● **Material for this exercise**:
————

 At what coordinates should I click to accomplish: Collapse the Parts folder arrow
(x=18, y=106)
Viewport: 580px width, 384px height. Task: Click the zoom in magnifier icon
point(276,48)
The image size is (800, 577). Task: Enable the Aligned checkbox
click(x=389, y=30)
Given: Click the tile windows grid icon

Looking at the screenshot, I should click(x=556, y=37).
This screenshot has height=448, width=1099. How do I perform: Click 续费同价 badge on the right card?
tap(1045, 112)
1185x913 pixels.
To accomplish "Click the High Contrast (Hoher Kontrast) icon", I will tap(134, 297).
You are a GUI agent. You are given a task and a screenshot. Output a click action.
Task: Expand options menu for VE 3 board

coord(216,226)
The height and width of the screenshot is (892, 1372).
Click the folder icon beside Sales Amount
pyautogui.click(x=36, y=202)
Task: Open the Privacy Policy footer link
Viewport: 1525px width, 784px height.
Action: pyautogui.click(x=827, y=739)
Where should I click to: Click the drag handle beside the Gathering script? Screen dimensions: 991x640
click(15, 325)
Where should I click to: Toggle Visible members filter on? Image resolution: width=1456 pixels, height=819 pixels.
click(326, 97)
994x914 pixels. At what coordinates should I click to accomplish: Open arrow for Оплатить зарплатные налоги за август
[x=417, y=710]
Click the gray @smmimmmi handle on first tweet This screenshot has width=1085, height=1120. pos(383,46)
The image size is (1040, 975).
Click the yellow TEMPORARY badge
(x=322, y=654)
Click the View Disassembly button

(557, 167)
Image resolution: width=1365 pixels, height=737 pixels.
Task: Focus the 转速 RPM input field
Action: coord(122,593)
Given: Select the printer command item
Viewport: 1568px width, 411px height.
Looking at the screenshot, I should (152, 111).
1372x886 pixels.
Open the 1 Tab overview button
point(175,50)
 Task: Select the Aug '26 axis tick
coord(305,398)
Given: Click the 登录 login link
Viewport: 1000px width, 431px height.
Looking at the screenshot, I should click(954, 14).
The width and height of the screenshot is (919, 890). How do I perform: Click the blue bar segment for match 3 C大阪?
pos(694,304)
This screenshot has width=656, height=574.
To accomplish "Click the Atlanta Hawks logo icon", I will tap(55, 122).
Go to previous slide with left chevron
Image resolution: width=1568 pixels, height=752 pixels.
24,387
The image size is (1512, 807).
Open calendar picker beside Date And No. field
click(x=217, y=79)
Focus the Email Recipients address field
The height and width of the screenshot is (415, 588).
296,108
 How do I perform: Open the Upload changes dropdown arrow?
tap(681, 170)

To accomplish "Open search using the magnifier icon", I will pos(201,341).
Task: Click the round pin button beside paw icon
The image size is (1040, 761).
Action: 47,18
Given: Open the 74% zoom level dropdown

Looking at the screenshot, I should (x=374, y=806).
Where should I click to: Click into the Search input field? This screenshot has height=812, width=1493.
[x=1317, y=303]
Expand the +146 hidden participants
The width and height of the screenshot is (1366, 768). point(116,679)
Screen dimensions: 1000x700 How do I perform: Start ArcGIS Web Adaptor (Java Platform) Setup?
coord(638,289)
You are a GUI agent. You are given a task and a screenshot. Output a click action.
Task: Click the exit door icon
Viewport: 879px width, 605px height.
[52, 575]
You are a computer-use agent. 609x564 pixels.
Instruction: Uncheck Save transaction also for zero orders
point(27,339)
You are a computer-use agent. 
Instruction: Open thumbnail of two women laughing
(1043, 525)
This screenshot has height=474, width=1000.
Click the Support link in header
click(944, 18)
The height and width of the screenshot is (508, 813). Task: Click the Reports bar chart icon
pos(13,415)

————

● **Short problem**:
Rewrite the material between the lines holding "The image size is (1512, 807)." and "Action: 47,18", inclusive, keeping the requests and giving only those lines. Multiply every coordinate in the answers by 2.1 and round each to a whole number, with halves rounded up.

● **Response**:
The image size is (1512, 807).
Open calendar picker beside Date And No. field
click(x=456, y=166)
Focus the Email Recipients address field
The height and width of the screenshot is (415, 588).
622,227
 How do I perform: Open the Upload changes dropdown arrow?
tap(1430, 357)

To accomplish "Open search using the magnifier icon", I will pos(422,716).
Task: Click the round pin button beside paw icon
The image size is (1040, 761).
Action: 99,38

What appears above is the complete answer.